Le National-Socialisme peut s’adapter à toutes les situations, contrairement au fascisme ou au marxisme, car le besoin d’évoluer en fonction des exigences de la situation dans laquelle il se trouve est au cœur même de l’idéologie. Le libertarisme, le libéralisme, le fascisme, le marxisme et la foule des autres idéologies politiques ont du mal à accomplir cela.

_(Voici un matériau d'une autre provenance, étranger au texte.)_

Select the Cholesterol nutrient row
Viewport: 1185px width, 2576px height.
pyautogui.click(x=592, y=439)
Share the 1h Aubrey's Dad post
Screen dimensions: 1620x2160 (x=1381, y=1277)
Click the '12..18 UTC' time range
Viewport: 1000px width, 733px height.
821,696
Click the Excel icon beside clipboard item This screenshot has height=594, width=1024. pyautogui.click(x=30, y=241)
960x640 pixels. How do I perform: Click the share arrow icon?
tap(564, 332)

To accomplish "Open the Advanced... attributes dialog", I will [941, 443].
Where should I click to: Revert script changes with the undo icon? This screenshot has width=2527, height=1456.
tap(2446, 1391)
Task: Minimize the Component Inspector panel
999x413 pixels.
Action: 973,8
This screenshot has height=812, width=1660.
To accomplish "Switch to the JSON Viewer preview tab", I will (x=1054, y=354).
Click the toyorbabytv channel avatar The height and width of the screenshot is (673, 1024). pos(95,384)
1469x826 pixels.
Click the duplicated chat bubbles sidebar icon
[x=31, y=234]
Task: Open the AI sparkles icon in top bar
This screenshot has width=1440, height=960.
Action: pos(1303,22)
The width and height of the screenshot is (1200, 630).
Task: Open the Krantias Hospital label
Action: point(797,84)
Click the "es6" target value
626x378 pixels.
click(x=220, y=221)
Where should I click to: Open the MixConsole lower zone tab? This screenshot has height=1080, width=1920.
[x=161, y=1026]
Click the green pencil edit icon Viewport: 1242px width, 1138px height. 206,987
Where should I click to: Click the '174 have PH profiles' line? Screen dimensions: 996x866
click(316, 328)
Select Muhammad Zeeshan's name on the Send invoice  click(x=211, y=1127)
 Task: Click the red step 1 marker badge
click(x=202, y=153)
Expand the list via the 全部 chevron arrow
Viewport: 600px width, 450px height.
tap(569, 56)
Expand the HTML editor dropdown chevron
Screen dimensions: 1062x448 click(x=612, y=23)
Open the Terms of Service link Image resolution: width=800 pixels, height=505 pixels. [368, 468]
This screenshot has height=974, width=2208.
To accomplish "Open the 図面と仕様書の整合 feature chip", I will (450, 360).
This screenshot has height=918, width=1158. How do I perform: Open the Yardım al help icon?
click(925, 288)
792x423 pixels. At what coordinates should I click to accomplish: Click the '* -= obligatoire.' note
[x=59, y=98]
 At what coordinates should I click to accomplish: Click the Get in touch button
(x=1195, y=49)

C’est parce que l’évolution ne fait pas partie de leur composition idéologique et se limite souvent à leur idéologie après coup. Bon nombre de ces idéologies se considèrent comme des idéologies de « fin de l’histoire » qui peuvent être mises en œuvre, sans modifications, n’importe où, à tout moment et dans n’importe quelle situation. Cela crée une rigidité idéologique qui est une raison importante pour laquelle ils ont historiquement (et actuellement) échoué lors de la mise en œuvre de celle-ci. Ils exigent que la nature corresponde à l’idéologie plutôt que de s’assurer que l’idéologie est dérivée de la nature.

C’est cette base de la nature qui est si puissante au sein du National-Socialisme. Plutôt que d’être une église luttant pour extirper une douzaine de sectes hérétiques différentes, le National-Socialisme est un arbre à partir duquel une douzaine de branches différentes se développent. En fonction de la situation, chacune de ces excroissances peut être utilisée pour mettre en œuvre le National-Socialisme sans récrimination ni accusations d’hérésie.

Ce qui fait le National-Socialisme… eh bien… c’est qu’il est basé sur la nature elle-même, inspirée par le paysage humain et physique dans lequel elle réside, s’efforçant toujours d’évoluer et de s’adapter à la situation et au temps pour construire un État qui fonctionne vraiment de concert avec la devise « Sang et Sol ».